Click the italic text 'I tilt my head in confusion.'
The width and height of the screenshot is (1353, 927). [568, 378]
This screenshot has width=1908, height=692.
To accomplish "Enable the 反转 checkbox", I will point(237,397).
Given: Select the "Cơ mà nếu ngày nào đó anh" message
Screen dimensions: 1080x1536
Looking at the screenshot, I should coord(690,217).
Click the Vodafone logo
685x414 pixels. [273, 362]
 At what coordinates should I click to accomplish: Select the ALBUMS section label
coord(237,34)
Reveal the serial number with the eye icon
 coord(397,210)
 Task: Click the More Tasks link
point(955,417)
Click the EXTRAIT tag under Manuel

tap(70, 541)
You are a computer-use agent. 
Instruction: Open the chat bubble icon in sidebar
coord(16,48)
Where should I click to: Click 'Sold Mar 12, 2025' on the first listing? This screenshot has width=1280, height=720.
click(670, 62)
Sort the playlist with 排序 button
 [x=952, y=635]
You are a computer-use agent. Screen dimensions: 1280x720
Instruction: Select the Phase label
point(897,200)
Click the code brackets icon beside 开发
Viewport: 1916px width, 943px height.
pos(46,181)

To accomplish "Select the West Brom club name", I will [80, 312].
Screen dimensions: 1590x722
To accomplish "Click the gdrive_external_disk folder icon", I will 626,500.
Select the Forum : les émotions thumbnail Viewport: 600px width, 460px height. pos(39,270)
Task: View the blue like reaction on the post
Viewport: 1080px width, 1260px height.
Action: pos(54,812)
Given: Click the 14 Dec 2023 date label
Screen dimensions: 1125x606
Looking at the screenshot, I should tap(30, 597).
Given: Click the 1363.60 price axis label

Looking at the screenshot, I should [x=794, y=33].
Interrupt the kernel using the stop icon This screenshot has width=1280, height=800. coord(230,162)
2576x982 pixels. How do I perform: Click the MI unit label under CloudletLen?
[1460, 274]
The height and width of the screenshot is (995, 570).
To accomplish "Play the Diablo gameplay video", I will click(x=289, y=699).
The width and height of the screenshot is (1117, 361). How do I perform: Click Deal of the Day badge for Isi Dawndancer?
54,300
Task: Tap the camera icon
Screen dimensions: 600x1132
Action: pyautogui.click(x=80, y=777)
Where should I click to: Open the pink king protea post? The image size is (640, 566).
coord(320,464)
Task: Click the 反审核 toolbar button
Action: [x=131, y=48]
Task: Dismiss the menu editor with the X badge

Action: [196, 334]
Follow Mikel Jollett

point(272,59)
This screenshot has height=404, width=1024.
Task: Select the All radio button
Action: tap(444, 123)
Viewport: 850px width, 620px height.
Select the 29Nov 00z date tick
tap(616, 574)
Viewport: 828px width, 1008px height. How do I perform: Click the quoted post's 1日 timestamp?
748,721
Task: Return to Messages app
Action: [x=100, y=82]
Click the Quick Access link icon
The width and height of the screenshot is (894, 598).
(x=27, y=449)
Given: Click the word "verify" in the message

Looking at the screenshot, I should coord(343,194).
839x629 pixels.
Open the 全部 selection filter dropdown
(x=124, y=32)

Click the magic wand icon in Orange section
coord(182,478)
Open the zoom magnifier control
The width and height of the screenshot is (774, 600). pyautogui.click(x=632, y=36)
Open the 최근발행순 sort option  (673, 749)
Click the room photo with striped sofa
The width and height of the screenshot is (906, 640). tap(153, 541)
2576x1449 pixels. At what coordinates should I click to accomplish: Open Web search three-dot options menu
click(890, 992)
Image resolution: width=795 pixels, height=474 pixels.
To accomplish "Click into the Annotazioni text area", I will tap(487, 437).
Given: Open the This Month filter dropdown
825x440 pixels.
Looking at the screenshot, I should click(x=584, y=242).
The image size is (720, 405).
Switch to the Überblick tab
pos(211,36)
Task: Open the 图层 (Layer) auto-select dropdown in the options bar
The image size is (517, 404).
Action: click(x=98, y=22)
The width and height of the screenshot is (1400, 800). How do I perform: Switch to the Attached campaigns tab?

------------------------------------

*Task requirements*:
Find "You are a computer-use agent. Screen" in the entries above and copy that whole line exactly, then each line after it through the line that contains "Screen dimensions: 1590x722".

*Exercise output*:
You are a computer-use agent. Screen dimensions: 1280x720
Instruction: Select the Phase label
point(897,200)
Click the code brackets icon beside 开发
Viewport: 1916px width, 943px height.
pos(46,181)

To accomplish "Select the West Brom club name", I will [80, 312].
Screen dimensions: 1590x722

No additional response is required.